Only lines containing the string "computer" belong in the answer; find them in the records and copy them.
START Provided records
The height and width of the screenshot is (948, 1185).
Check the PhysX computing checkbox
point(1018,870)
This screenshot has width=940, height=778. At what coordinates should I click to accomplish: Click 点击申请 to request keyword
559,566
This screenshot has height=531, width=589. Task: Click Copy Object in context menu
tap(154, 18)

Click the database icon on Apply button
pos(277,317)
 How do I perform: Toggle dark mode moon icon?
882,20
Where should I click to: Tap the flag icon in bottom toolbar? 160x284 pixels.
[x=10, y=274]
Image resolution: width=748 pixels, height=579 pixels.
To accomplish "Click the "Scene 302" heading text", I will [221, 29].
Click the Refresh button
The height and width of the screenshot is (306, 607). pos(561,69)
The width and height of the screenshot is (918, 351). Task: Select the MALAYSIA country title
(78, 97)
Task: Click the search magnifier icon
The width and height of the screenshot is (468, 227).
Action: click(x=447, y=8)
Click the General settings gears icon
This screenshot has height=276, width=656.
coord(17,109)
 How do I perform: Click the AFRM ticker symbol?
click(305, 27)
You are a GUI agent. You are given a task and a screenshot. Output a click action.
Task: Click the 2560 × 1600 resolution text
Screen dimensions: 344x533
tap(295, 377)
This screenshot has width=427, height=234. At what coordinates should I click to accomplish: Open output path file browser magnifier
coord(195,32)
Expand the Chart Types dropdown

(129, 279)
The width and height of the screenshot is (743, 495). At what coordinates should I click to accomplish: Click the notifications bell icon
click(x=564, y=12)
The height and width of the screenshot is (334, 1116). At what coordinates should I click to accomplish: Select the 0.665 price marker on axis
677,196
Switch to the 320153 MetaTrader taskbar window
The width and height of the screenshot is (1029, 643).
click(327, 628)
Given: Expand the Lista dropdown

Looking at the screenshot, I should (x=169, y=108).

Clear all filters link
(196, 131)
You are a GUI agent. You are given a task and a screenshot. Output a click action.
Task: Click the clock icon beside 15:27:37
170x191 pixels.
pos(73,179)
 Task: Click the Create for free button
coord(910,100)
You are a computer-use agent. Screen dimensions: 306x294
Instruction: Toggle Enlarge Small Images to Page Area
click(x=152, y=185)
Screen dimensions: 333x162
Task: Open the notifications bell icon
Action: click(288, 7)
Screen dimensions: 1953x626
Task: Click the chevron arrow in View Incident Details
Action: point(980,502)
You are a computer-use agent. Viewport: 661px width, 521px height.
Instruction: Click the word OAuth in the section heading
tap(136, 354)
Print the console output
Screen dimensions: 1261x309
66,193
END Provided records
→ **Response**:
You are a computer-use agent. Screen dimensions: 306x294
You are a computer-use agent. Viewport: 661px width, 521px height.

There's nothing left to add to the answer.